EXERCISE TASK 1
Set down, word for word, everything in the email on the draft strategic plan from "On the other" down to "in that direction.".
EXERCISE TASK 2
Please render this sentence from the email on the draft strategic plan in Spanish: "I happen to know some of the folks who worked on the S.P. and I am confident that their motives do not run in that direction."

PASSAGE PROVIDED
%%
[Nsa] Comments on draft strategic plan

Rolando Garcia rgarcia at ucar.edu
Mon Sep 16 11:07:25 MDT 2019


Dear Jorgen,

I agree with your point that the S.P. appears so generic and unspecific
that it strikes one as meaningless. Certainly, this first impression is
shared by most working scientists I have discussed the matter with, and it
was in fact brought up in our discussion of the S.P. (at ACOM) last Friday.

On the other hand, I don’t know that we need to be paranoid about ulterior
motives. I happen to know some of the folks who worked on the S.P. and I am
confident that their motives do not run in that direction.

I think the question that needs to be asked (and thanks for bringing it up)
is why the S.P. of a major FFRDC is so redolent of bureaucratese and
appears, on the surface at least, to have no science in it. I hope the
answer is not “because that is what the funding agencies expect these
days”, but it might be.
%%
DATA
%%
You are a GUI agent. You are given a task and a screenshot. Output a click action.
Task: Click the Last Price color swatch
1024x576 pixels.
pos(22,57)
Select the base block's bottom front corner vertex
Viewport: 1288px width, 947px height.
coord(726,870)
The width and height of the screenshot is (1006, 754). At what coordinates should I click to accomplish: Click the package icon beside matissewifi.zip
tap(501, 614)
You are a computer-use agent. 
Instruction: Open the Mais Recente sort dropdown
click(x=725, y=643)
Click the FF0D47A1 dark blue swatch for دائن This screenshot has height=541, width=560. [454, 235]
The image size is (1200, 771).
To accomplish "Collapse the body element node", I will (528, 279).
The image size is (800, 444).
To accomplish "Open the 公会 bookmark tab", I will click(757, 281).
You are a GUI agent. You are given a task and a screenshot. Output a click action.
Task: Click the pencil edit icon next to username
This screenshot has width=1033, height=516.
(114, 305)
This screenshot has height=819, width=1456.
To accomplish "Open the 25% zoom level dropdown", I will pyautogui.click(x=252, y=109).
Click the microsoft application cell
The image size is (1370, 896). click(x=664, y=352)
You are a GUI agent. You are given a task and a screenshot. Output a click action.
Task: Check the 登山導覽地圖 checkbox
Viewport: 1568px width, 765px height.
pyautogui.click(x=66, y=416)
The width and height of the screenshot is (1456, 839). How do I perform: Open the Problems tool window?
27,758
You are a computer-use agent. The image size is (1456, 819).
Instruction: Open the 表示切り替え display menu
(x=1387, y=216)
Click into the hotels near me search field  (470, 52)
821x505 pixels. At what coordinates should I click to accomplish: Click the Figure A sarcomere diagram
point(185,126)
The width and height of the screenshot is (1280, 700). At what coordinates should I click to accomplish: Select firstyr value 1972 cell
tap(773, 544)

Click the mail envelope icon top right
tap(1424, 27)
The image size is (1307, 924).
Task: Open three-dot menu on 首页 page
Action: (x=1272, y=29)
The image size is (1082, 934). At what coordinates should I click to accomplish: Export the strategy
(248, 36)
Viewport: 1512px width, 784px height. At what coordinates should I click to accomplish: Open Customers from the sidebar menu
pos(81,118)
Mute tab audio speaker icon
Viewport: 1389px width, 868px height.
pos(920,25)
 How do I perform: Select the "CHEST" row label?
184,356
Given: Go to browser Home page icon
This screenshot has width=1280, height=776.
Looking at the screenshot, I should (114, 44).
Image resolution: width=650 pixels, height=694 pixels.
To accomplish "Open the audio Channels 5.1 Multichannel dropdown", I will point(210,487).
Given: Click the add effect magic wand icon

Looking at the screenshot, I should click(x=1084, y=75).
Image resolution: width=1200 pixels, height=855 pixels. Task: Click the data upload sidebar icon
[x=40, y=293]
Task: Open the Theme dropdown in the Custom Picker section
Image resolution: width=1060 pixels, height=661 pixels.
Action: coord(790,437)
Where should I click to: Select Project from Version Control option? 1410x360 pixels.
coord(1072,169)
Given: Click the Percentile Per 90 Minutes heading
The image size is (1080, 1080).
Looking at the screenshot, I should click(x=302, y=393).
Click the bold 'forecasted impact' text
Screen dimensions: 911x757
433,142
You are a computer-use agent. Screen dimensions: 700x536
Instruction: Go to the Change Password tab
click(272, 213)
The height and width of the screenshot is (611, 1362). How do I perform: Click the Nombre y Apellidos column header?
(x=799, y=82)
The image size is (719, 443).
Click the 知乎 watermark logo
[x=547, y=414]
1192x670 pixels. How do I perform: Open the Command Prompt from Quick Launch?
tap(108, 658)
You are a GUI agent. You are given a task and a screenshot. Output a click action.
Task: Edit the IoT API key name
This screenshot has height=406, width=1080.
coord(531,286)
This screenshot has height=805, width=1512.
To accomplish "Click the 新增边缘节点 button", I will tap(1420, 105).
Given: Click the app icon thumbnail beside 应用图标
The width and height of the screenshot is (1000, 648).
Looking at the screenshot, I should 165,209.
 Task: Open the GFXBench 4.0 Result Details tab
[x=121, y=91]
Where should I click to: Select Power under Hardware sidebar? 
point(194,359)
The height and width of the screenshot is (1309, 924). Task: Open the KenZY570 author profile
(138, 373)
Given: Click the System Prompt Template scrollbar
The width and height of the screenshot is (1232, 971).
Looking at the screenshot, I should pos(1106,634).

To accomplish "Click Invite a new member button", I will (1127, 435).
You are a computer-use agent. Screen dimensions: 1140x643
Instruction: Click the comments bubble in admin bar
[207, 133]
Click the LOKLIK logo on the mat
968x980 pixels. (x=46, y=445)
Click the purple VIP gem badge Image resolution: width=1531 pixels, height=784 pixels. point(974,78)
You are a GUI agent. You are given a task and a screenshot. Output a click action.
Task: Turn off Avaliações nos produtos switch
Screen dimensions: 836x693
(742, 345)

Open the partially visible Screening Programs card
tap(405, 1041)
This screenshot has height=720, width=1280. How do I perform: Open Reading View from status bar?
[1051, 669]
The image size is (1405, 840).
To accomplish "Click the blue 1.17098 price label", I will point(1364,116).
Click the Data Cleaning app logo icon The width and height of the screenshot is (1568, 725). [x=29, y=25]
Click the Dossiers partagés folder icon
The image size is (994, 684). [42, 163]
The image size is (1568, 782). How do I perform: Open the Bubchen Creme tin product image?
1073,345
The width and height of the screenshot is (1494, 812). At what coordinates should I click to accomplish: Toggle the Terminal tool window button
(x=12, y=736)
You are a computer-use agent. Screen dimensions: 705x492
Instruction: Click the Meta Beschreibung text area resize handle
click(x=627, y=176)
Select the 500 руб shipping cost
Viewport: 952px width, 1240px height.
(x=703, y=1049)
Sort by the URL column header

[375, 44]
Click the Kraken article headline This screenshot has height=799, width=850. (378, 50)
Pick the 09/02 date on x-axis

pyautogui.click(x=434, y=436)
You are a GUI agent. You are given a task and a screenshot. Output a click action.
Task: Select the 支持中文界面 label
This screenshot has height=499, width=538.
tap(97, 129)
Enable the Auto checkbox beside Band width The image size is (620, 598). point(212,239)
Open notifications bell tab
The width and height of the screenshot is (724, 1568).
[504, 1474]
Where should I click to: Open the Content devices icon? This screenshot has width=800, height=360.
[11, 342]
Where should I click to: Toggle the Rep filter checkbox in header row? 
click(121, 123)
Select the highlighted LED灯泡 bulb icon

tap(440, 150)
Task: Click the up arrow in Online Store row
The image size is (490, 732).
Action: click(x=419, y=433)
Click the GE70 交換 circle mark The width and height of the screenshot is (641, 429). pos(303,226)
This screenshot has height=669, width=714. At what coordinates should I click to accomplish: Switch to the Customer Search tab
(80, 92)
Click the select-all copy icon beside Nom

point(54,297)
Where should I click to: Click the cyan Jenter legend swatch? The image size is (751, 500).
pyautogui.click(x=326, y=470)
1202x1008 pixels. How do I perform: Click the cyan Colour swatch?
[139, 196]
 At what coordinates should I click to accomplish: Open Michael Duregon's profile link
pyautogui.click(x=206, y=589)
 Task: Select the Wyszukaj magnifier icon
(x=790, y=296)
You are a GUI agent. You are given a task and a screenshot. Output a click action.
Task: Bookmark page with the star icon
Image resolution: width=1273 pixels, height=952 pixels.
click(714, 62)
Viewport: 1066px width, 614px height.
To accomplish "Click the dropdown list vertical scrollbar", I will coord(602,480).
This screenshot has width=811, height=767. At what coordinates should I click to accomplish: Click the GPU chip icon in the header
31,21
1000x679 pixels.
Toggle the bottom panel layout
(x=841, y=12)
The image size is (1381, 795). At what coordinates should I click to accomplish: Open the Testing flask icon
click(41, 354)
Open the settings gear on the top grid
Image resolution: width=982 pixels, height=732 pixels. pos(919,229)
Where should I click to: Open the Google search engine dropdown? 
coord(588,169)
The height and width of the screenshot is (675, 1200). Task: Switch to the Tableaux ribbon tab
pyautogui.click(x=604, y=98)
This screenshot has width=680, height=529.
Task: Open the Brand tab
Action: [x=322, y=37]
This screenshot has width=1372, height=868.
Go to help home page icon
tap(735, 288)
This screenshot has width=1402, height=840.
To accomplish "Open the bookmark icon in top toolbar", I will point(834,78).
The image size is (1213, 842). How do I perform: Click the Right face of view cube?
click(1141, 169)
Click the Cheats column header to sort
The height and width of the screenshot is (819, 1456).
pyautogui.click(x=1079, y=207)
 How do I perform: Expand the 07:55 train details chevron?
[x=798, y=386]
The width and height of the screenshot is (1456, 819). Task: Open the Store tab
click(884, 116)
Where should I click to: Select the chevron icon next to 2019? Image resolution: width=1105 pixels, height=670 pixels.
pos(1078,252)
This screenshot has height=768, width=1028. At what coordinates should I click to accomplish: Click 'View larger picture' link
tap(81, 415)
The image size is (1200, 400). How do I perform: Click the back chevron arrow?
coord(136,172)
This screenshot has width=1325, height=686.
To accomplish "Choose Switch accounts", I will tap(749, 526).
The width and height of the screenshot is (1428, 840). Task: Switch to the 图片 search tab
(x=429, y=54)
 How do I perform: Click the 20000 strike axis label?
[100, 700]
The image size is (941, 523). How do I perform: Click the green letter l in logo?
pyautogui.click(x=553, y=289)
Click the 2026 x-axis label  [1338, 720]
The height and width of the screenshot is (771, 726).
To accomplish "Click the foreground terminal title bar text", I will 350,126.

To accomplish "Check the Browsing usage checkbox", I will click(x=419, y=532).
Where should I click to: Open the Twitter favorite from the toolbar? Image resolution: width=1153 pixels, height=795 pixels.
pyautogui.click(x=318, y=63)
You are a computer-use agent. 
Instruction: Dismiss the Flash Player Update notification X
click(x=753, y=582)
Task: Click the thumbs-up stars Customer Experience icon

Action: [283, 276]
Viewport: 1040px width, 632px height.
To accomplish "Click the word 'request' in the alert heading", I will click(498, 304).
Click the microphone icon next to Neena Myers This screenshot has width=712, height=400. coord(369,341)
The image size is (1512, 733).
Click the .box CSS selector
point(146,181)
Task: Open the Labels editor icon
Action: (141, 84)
%%
EXERCISE RESPONSE 1
On the other hand, I don’t know that we need to be paranoid about ulterior
motives. I happen to know some of the folks who worked on the S.P. and I am
confident that their motives do not run in that direction.

EXERCISE RESPONSE 2
Da la casualidad de que conozco a algunas de las personas que trabajaron en el S.P. y tengo la certeza de que sus motivos no van en esa dirección.